== Task inputs ==
╭──

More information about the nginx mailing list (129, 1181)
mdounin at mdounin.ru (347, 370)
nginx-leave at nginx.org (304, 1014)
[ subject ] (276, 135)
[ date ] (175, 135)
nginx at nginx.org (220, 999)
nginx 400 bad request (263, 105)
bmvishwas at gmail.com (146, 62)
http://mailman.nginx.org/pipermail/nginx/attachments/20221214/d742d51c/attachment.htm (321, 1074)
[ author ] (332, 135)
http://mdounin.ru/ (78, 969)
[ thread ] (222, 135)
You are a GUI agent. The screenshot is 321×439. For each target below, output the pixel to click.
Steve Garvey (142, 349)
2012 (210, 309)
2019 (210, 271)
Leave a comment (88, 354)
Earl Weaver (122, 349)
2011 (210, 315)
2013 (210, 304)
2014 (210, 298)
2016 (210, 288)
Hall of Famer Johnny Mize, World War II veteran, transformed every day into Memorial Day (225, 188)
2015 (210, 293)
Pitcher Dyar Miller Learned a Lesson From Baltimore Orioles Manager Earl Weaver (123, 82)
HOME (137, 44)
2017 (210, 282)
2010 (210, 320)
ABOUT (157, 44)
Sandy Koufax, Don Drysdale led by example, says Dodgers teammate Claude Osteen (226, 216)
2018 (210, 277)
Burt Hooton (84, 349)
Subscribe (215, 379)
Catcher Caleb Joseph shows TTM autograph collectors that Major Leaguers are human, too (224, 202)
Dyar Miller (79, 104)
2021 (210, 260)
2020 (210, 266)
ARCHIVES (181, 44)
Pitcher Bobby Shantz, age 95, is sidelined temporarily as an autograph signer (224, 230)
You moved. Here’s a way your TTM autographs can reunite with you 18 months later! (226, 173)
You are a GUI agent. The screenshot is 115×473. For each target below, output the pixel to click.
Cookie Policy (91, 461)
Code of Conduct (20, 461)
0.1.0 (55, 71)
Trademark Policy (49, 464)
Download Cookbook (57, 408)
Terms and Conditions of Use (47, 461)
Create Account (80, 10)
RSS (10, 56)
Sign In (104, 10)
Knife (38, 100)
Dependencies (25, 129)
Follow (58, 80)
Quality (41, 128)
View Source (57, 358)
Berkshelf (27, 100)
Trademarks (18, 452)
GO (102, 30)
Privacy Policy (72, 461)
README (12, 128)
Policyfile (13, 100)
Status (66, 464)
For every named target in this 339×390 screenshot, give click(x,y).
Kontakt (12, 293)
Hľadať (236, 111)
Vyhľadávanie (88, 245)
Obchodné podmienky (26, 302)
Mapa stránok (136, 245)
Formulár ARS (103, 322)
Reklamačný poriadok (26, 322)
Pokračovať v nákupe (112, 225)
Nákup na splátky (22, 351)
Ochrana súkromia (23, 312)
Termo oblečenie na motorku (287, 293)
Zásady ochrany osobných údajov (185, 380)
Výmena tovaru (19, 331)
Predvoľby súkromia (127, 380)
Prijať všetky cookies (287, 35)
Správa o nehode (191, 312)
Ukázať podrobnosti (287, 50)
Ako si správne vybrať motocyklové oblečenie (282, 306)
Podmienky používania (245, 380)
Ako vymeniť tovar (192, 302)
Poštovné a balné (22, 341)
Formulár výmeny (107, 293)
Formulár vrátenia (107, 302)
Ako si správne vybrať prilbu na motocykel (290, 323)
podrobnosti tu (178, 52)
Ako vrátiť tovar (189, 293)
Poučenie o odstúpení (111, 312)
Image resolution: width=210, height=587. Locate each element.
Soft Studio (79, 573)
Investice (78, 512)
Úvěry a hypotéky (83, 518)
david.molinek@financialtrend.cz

╰──

== Set task ==
Rescale the rows that begin at the line containing "You moved. Here’s" and end after the line containing "Quality (41, 128)", giving every line again, requests included. Multiply each x and y click coordinate in the answers by 1.05 and round to whole numbers, halves up, but leave all numbers in the requests unchanged.

== Exercise result ==
You moved. Here’s a way your TTM autographs can reunite with you 18 months later! (237, 182)
You are a GUI agent. The screenshot is 115×473. For each target below, output the pixel to click.
Cookie Policy (96, 484)
Code of Conduct (21, 484)
0.1.0 (58, 75)
Trademark Policy (51, 487)
Download Cookbook (60, 428)
Terms and Conditions of Use (49, 484)
Create Account (84, 11)
RSS (11, 59)
Sign In (109, 11)
Knife (40, 105)
Dependencies (26, 135)
Follow (61, 84)
Quality (43, 134)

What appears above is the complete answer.